Scaling Enumerative Program Synthesis via Divide and Conquer
- Rajeev Alur ,
- Arjun Radhakrishna ,
- Abhishek Udupa
Tools and Algorithms for the Construction and Analysis of Systems (TACAS) |
Given a semantic constraint specified by a logical formula, and a syntactic constraint specified by a context-free grammar, the Syntax-Guided Synthesis (SyGuS) problem is to find an expression that satisfies both the syntactic and semantic constraints. An enumerative approach to solve this problem is to systematically generate all expressions from the syntactic space with some pruning, and has proved to be surprisingly competitive in the newly started competition of SyGuS solvers. It performs well on small to medium sized benchmarks, produces succinct expressions, and has the ability to generalize from input-output examples. However, its performance degrades drastically with the size of the smallest solution. To overcome this limitation, in this paper we propose an alternative approach to solve SyGuS instances.
The key idea is to employ a divide-and-conquer approach by separately enumerating (a) smaller expressions that are correct on subsets of inputs, and (b) predicates that distinguish these subsets. These expressions and predicates are then combined using decision trees to obtain an expression that is correct on all inputs. We view the problem of combining expressions and predicates as a multi-label decision tree learning problem. We propose a novel technique of associating a probability distribution over the set of labels that a sample can be labeled with. This enables us to use standard information-gain based heuristics to learn compact decision trees.

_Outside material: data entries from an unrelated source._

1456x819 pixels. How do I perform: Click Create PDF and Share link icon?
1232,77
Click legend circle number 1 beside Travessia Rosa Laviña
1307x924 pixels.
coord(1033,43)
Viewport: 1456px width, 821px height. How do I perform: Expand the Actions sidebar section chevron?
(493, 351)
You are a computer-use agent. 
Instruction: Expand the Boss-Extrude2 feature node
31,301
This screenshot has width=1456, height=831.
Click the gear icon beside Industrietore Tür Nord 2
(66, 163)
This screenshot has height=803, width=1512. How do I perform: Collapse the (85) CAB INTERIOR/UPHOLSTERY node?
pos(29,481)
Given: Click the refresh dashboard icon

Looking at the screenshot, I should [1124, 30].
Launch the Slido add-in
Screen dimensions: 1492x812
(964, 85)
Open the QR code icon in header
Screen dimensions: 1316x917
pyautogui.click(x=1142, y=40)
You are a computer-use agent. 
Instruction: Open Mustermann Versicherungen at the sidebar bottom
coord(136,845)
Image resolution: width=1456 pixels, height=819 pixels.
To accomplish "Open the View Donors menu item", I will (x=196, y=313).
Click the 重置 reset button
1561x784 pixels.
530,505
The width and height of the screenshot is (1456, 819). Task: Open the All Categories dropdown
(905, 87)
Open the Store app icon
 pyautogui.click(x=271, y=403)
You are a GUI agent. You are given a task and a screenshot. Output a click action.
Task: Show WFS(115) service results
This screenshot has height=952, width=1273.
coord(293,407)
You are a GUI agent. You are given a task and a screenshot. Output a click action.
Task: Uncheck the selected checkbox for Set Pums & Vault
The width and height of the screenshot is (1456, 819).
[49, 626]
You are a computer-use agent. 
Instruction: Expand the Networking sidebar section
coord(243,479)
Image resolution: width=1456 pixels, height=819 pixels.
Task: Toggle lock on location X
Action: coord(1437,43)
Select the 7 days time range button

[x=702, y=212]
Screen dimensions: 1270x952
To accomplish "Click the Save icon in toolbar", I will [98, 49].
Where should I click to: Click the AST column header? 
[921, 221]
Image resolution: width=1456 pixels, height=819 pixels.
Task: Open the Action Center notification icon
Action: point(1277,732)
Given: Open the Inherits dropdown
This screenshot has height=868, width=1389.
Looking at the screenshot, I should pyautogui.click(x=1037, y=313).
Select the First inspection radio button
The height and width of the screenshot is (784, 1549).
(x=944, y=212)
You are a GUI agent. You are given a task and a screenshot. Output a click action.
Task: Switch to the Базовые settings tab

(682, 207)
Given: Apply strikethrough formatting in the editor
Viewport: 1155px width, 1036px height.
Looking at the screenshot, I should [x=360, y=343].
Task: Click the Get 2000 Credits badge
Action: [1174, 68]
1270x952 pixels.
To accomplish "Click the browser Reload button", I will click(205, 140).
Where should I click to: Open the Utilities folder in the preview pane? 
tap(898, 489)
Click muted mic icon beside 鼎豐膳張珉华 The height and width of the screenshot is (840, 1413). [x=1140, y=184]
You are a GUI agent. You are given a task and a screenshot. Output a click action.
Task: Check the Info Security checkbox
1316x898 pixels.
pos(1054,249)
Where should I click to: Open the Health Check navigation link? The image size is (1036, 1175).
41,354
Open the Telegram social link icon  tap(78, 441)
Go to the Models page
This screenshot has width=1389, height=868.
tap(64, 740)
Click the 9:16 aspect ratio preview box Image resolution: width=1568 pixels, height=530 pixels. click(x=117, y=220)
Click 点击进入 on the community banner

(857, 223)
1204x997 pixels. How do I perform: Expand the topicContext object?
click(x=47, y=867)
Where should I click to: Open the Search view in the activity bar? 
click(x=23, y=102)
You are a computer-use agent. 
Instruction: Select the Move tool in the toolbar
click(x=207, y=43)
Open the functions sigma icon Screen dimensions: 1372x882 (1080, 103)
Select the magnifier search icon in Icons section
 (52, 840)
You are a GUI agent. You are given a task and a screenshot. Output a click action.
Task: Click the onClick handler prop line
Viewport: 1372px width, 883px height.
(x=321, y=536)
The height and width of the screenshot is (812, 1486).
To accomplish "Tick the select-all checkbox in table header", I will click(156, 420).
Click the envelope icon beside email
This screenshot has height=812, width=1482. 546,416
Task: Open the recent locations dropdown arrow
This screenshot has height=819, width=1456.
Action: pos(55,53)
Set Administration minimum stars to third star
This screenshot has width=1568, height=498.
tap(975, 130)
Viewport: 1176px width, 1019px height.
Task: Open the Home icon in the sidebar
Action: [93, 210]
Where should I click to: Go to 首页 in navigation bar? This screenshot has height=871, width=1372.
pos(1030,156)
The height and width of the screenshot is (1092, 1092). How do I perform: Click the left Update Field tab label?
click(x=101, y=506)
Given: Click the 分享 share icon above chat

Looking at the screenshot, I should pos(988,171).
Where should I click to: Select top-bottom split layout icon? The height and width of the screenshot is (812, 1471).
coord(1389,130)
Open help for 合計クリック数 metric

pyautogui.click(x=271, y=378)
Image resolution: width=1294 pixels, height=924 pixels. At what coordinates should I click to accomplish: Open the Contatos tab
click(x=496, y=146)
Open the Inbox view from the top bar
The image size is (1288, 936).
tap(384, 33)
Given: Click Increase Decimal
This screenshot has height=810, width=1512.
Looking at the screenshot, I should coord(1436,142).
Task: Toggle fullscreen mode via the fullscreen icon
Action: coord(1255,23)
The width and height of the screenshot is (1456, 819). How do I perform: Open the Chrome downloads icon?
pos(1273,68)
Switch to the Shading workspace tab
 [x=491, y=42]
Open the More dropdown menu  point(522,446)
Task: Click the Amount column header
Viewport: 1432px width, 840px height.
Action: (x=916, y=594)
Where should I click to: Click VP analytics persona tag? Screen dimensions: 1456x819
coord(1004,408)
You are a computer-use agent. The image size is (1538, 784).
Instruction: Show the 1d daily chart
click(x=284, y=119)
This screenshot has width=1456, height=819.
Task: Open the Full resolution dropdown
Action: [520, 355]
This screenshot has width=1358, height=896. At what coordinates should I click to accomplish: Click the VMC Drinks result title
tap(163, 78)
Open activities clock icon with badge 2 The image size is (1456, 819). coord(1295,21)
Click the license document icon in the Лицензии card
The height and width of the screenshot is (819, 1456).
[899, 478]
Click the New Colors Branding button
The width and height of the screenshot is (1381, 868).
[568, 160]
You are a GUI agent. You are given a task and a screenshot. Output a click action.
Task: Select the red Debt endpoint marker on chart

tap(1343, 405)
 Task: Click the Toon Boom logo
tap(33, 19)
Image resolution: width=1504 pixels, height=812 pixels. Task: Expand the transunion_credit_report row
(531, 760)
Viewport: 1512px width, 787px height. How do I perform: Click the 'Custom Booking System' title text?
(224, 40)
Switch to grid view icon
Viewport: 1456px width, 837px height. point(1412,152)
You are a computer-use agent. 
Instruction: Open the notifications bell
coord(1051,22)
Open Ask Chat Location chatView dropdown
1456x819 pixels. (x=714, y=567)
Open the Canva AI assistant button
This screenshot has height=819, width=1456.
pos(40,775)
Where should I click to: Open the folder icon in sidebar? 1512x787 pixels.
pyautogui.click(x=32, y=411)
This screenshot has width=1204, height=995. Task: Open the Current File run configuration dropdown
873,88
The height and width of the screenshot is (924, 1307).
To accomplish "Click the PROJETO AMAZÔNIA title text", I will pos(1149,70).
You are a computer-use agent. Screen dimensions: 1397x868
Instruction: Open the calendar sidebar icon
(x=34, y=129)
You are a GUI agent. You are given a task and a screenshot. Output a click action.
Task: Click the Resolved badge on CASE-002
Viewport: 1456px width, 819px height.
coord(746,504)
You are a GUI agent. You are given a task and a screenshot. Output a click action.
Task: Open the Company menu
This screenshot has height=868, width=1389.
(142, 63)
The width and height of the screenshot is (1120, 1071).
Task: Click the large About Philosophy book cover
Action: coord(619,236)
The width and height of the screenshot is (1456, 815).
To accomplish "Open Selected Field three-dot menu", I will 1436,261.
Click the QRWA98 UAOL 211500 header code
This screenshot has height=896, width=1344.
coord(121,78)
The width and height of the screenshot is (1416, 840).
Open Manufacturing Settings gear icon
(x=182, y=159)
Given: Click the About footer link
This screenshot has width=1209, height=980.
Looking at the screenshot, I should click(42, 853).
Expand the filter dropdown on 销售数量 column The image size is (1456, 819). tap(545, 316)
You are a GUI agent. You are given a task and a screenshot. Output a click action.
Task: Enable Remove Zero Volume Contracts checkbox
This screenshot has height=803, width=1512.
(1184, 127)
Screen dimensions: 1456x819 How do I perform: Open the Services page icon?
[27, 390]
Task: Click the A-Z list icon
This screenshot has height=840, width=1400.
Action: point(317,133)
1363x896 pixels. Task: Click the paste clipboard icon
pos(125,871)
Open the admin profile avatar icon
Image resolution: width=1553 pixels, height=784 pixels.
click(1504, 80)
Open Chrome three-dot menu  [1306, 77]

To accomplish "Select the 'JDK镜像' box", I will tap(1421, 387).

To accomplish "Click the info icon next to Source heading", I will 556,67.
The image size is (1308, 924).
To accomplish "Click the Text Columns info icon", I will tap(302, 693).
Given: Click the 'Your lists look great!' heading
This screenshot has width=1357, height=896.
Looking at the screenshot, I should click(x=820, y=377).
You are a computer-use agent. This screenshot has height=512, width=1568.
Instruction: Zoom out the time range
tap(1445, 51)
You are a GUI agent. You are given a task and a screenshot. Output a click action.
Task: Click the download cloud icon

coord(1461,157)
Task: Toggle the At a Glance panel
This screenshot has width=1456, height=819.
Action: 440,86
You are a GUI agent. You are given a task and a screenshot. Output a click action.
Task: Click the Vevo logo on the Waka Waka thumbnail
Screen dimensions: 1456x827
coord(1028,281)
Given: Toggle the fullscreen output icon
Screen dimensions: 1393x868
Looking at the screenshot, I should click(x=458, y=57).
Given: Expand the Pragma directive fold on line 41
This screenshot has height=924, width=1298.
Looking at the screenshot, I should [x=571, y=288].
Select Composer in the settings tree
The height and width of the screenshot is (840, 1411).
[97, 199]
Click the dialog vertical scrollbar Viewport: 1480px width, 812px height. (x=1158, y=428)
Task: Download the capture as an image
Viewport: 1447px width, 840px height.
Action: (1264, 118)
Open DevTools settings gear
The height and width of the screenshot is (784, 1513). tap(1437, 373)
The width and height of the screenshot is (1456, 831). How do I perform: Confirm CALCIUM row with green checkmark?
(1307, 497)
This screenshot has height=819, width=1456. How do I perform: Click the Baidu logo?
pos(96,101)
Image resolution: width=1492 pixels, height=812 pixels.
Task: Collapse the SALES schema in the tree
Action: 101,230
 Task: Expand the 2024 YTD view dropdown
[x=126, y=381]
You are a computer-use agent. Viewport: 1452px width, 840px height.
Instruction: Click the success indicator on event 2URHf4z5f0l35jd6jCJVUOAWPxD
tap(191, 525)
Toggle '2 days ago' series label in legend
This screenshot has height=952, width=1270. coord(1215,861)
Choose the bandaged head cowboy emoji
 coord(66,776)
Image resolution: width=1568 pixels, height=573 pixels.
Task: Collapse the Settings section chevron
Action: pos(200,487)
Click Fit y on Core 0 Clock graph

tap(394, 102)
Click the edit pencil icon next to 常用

We report a prototype implementation eusolver. Our tool is able to match the running times and the succinctness of solutions of both standard enumerative solver and the latest white-box solvers on most benchmarks from the SyGuS competition. In the 2016 edition of the SyGuS competition, eusolver placed first in the general track and the programming-by-examples track, and placed second in the linear integer arithmetic track.